[Element lookup records]

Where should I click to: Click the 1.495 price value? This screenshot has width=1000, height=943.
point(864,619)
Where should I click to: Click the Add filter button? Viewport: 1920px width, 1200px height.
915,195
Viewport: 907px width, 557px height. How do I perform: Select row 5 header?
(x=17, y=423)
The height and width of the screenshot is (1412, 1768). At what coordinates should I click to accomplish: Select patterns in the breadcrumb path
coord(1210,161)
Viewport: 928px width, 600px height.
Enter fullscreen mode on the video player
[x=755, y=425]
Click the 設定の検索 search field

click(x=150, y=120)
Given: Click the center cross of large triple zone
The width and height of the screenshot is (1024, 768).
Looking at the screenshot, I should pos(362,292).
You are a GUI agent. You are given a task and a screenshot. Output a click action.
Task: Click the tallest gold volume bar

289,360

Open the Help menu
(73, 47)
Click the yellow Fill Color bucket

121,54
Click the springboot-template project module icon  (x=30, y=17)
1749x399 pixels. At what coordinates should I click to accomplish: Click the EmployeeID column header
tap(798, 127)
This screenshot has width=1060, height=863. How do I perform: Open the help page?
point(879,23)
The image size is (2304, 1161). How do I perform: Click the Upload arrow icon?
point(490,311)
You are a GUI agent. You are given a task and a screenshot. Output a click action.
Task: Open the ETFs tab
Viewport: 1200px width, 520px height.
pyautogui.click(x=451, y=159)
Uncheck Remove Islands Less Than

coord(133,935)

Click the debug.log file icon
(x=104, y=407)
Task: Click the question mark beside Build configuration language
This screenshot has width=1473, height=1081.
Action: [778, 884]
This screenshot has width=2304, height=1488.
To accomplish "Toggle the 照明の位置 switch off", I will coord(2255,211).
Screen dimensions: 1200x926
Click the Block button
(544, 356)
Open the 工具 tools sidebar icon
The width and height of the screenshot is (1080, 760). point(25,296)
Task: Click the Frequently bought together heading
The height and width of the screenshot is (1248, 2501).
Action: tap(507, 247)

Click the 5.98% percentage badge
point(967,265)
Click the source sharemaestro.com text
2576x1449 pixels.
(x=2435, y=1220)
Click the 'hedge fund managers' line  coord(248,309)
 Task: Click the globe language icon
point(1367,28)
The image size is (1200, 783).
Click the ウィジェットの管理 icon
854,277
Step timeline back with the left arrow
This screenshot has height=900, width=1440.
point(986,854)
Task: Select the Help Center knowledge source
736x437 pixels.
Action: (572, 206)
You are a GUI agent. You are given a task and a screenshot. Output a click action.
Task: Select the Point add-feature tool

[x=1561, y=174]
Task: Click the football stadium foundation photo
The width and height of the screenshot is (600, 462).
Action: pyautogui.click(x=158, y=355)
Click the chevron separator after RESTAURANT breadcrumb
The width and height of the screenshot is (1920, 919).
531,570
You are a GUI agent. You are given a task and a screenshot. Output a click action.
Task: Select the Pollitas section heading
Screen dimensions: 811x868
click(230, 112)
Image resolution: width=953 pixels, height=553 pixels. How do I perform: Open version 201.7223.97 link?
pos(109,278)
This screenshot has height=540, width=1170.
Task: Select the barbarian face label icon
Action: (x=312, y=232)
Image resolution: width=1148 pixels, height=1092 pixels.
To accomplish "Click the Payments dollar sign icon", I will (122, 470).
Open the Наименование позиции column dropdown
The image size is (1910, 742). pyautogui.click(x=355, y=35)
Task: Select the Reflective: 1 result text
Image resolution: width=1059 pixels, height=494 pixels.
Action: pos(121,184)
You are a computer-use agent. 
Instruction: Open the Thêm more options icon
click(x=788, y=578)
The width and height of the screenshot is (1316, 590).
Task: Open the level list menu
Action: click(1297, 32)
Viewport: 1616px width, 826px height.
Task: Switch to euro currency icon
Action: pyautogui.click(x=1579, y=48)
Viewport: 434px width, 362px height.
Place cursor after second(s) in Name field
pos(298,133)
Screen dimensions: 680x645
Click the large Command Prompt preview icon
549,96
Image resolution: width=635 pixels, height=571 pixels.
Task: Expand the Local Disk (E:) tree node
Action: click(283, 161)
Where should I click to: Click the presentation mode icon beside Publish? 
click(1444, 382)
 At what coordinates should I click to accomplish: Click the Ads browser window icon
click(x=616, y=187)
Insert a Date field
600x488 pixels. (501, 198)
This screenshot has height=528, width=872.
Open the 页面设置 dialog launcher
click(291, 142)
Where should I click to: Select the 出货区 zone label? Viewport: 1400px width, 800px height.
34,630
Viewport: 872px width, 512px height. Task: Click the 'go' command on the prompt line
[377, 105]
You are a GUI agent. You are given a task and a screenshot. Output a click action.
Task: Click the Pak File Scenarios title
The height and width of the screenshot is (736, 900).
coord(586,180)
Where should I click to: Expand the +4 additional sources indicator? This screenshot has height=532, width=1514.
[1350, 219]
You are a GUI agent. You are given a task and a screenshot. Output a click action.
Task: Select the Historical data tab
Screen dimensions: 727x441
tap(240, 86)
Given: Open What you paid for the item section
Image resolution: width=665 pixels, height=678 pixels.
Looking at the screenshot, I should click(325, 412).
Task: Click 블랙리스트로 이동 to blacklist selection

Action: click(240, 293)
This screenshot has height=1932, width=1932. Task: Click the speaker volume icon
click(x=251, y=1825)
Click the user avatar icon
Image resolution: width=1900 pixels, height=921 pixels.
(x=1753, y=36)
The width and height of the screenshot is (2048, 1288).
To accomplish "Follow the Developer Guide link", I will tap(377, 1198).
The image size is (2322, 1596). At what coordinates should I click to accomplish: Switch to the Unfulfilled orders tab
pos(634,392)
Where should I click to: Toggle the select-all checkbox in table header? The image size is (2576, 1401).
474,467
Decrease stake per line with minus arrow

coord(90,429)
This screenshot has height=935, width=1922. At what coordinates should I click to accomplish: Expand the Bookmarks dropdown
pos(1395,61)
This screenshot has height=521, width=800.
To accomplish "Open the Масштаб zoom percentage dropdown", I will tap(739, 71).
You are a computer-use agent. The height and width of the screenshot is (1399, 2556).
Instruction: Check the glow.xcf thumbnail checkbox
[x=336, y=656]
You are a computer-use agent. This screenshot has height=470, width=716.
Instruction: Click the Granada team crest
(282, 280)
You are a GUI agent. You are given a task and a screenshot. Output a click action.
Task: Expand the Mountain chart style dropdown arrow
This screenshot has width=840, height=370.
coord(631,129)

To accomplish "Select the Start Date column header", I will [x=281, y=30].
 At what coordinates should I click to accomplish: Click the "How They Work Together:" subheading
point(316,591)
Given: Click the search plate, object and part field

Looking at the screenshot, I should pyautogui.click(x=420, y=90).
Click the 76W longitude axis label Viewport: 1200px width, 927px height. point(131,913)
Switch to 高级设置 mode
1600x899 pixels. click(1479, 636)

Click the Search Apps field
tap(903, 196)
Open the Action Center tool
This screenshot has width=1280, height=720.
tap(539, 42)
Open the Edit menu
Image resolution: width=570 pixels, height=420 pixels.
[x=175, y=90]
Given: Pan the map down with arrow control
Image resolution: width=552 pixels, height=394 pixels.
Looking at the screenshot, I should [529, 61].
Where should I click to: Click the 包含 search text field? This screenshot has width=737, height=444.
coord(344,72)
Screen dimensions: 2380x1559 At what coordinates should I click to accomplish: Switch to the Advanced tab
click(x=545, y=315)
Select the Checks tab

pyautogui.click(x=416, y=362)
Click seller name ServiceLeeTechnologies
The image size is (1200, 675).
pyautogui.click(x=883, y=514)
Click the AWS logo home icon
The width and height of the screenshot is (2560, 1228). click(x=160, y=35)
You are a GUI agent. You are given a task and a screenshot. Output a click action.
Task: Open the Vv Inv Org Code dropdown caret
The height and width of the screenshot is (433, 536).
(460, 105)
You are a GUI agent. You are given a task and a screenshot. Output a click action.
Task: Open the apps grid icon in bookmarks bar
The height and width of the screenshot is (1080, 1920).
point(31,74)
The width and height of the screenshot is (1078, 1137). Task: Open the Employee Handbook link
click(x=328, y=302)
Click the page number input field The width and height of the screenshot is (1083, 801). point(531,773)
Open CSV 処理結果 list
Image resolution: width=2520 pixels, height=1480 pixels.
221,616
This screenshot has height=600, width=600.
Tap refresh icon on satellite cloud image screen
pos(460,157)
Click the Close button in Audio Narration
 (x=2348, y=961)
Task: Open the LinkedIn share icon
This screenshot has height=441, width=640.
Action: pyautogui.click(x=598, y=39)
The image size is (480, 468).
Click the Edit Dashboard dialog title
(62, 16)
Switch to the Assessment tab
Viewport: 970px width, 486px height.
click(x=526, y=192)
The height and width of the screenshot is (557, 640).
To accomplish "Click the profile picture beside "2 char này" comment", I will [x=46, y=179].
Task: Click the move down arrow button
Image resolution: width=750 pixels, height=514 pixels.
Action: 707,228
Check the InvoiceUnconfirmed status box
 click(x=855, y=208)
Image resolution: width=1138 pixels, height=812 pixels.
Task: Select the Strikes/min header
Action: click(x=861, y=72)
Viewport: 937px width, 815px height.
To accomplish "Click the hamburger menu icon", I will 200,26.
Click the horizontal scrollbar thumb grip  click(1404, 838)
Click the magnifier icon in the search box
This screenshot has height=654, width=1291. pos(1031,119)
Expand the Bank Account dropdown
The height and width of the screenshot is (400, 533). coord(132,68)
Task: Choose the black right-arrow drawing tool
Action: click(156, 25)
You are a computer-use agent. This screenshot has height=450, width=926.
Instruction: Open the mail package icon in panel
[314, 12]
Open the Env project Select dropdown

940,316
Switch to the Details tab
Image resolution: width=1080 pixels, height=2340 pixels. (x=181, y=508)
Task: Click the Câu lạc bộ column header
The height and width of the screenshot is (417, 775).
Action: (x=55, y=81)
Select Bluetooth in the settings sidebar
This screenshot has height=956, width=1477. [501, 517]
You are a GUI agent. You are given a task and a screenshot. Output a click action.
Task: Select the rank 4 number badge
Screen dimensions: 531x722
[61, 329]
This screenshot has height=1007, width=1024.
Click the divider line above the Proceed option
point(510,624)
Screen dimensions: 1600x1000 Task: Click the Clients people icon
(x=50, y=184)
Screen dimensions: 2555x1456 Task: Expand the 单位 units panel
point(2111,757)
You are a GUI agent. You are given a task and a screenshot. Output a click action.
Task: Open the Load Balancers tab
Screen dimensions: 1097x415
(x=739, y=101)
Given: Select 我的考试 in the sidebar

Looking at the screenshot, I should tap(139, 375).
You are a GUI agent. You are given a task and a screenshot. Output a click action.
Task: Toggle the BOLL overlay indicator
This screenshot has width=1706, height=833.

▶ What you have to do:
Gather every line of the items above that contains the word "Date", matching case exactly.

▶ Final answer:
Insert a Date field
To accomplish "Select the Start Date column header", I will [x=281, y=30].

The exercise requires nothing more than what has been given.